Dear Heavenly Father and Creator of all that is Good,  Thank you for parents who created an environment where learning to love was easy.  Thank you for allowing us to participate in Creation - Creation of bodies and souls, and creation of the environment where we live.  Lord, we lift up those who were left wanting in their childhood, and pray that you send them people who can show them Your love.  Please convict us of the importance of what we are doing in our homes, that which few people ever see.  Help us to reject the notion that what we are doing has no value.  Please fill our hearts with Your love, so that it may spill over onto those with whom our encounters are many and close. Help us to create an environment where love reigns and self serves.  Amen.

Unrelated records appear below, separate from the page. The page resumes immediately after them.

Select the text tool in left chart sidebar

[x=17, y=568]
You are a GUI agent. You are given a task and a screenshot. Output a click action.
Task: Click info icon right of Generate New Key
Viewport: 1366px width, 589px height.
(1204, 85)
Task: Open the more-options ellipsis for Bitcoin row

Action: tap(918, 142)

Tuesday, November 13, 2012

The Influence of a Single Soul

If you tried to "read the eternal thought which God the Creator and Father had in your regard" (to paraphrase George Weigel), what would that look like for you?  Which parts of your life are closest to what you think He envisions for you, and which parts are the farthest away?  What can you change, today, to inch closer?

If everyone has something to do for God, as Pope John Paul II tells us, what is your "something to do"?  Who are the people you see and interact with in your daily life?  Have you considered that it is likely you are affecting them (hopefully in a positive way), with your mere presence?

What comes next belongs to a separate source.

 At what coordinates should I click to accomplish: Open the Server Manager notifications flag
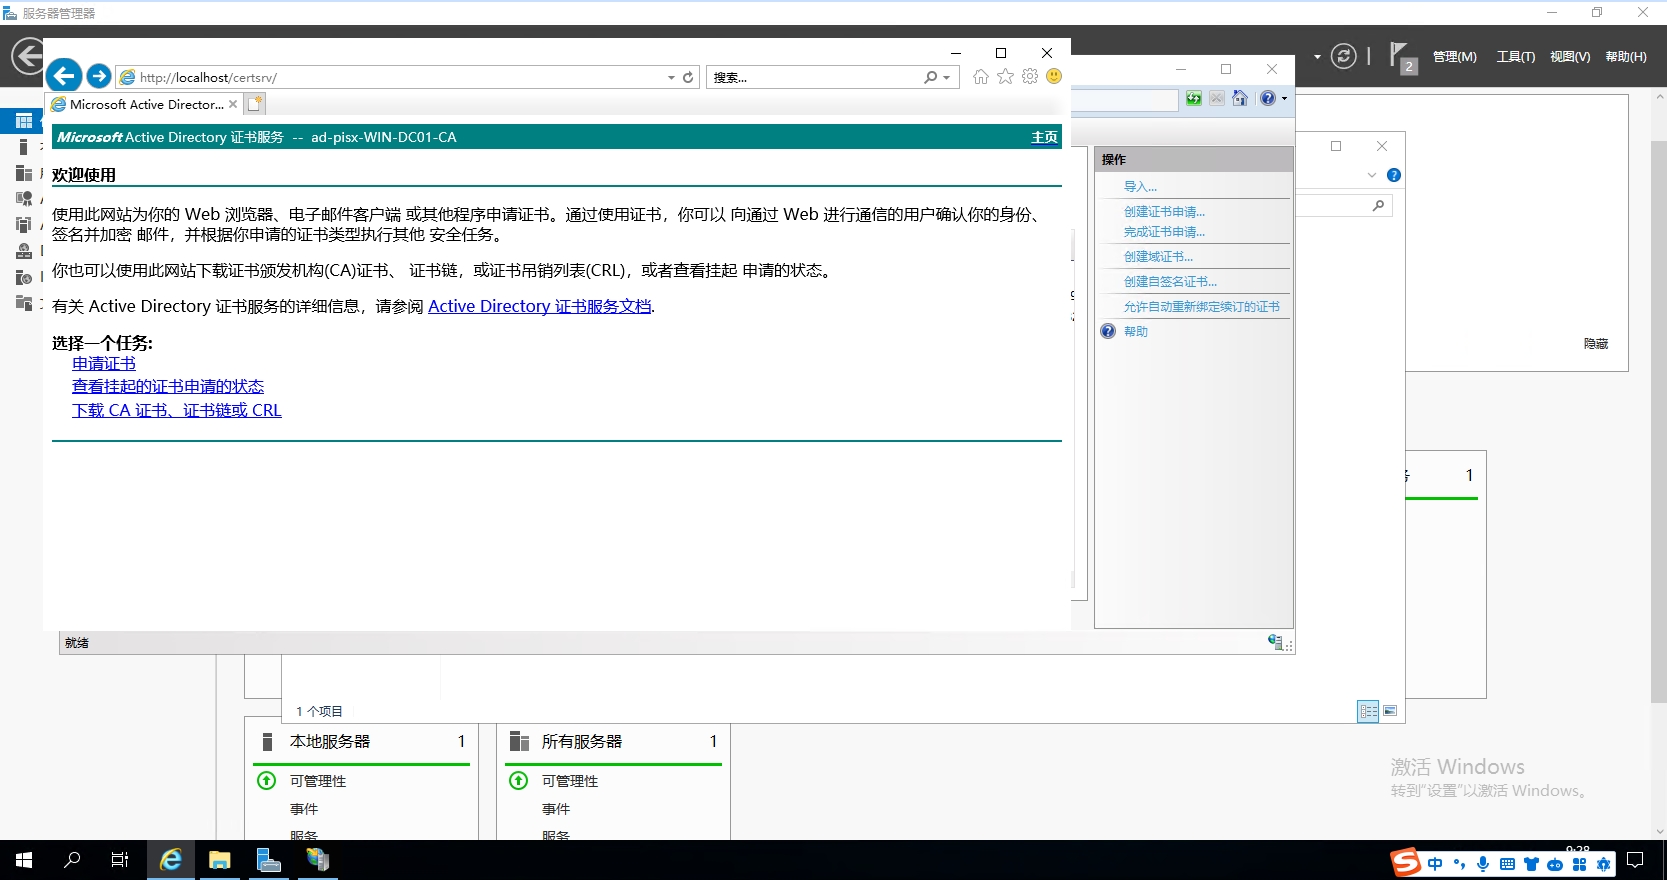(1401, 56)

The influence exercised by a person is something subtle, penetrating; its strength cannot be measured.  What powerful preaching there can be in simple contact with a soul!  One single soul can change the whole moral atmosphere surrounding it by its solitary light.  ~Elizabeth Leseur

We can lead people (and be led by them) to Christ without any awareness on our part.  According to St. Augustine, this kind of "leading" was a huge part of his conversion.  Regarding Bishop Ambrose, he writes, "To him I was led by you (God) without my knowledge, so that by him I might be led to you (God) in full knowledge."

We can lead each other through our personal encounters and through prayer.  Thomas Merton relays his experience of being delivered from eternal condemnation through the efforts of an unknown soul:  "...my soul was rotten with the corruption of my sins...What is more, there was nothing I could do for myself.  There was absolutely no means, no natural means for getting me out of that state.  Only God could help me.  Who prayed for me?  One day I shall know.  But, in the economy of God's love, it is through the prayers of other men that those graces were given.  It was through the prayers of someone who loved God that I was, one day, to be delivered out of that hell where I was already confined without knowing it."

We are called to offer sacrifices for ourselves and others, so we can all grow in holiness; our pursuit of God's will.  We can do this in an infinite number of ways, but here are just a few ideas (as discussed in class earlier today) to get the ball rolling:
1.  Praying for our enemies (or anyone who just annoys us and all of those in between)
2.  Being wrongly accused for something without blowing up like a fanatical monster
3.  Taking care of parents and/or young children
4.  Doing things that we can't do well (Hold on pride, this one's going to hurt!)
5.  Doing anything else that you get no (zero, none, zilch) satisfaction out of, whatsoever, for the love of God and your neigbor (everybody you know, but yourself).

Dear Heavenly Father, Thank you for leading us to yourself through others who have no idea they are doing so.  Thank you, also, for a turn at the lead.  What an incredible gift to assist another in their journey to You!  It is mind-boggling that this awesome "activity for eternity" is so well-hidden!  Amazing to think that one person can be leading, while another is being led, and yet, neither one knows a thing about it!  This must be another component of your mercy.  We could very well be filled up with ourselves if we knew our own influence.  Thank you for your wisdom in not allowing that to happen, because we need room for You!  As Mother Teresa told us, "Even God Himself cannot fill what is already full."  Thank you, Lord, for the emptiness that we must carry in this life, for that is Your home, until we get to the place You have prepared for us.  Amen."